▸ **Exercise description**
Repeat exactly, please, the opening lines of the data below, through and including the line where "Open the hamburger navigation" sits.
##### Provided data
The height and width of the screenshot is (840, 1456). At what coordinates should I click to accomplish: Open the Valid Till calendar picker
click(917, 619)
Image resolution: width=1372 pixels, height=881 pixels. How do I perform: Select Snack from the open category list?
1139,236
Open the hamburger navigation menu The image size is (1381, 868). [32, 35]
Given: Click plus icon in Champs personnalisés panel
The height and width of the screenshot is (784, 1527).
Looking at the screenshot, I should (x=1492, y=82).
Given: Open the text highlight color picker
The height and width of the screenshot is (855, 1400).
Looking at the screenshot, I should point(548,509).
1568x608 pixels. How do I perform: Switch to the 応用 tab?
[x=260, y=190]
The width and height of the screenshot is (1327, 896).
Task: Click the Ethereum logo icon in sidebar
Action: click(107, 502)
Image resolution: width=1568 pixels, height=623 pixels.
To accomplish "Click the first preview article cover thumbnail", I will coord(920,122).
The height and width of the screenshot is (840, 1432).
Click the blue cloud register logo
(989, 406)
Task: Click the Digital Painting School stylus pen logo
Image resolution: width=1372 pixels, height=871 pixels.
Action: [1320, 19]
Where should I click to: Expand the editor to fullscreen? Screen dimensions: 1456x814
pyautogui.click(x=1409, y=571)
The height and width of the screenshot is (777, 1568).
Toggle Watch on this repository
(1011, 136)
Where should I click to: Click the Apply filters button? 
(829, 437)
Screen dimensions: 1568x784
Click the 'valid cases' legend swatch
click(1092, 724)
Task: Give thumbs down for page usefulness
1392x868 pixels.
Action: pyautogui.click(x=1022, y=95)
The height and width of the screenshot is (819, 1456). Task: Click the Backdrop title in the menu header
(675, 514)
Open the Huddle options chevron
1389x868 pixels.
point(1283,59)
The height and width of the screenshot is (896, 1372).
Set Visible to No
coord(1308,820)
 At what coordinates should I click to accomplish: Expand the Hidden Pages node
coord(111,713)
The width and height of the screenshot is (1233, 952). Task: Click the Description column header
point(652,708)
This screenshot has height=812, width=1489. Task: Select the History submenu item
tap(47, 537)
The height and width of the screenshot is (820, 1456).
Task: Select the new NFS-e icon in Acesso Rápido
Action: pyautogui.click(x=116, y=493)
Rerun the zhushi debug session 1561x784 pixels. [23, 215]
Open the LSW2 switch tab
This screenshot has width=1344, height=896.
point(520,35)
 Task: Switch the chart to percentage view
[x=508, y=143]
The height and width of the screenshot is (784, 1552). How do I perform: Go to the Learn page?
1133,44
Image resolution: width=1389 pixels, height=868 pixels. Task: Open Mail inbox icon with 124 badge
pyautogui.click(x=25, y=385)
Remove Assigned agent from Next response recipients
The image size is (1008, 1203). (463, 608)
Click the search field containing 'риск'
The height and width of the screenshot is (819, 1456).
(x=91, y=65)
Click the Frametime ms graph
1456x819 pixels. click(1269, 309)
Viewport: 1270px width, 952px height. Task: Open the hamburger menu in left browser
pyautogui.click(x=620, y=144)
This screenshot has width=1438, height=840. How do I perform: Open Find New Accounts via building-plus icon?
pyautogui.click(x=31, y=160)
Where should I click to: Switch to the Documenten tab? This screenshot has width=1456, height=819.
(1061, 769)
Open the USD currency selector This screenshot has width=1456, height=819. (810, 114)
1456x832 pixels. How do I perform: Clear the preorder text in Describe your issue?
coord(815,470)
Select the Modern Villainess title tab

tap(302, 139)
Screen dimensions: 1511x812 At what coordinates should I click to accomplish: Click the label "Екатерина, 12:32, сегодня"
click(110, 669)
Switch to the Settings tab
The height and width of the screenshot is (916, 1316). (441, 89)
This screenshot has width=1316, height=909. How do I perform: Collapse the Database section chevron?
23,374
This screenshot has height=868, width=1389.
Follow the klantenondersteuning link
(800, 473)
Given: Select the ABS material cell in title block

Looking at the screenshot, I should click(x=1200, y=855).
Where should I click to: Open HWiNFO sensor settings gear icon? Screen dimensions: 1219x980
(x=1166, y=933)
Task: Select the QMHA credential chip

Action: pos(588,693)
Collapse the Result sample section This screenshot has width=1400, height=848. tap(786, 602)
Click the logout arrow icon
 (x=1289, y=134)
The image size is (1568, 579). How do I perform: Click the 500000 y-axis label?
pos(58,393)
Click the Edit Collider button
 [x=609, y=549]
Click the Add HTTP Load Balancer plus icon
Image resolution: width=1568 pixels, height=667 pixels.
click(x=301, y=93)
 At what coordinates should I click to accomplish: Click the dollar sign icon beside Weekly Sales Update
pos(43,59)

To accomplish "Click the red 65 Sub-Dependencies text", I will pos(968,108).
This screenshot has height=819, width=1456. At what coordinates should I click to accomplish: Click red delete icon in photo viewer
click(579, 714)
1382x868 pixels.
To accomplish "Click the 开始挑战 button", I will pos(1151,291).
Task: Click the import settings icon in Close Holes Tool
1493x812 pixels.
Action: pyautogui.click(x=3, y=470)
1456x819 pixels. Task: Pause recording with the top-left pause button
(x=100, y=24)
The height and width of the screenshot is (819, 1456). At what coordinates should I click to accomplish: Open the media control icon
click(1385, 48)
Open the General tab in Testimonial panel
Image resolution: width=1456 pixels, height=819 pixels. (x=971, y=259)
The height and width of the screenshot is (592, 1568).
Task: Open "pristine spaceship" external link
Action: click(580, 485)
##########
▸ **Task response**
The height and width of the screenshot is (840, 1456). At what coordinates should I click to accomplish: Open the Valid Till calendar picker
click(917, 619)
Image resolution: width=1372 pixels, height=881 pixels. How do I perform: Select Snack from the open category list?
1139,236
Open the hamburger navigation menu The image size is (1381, 868). [32, 35]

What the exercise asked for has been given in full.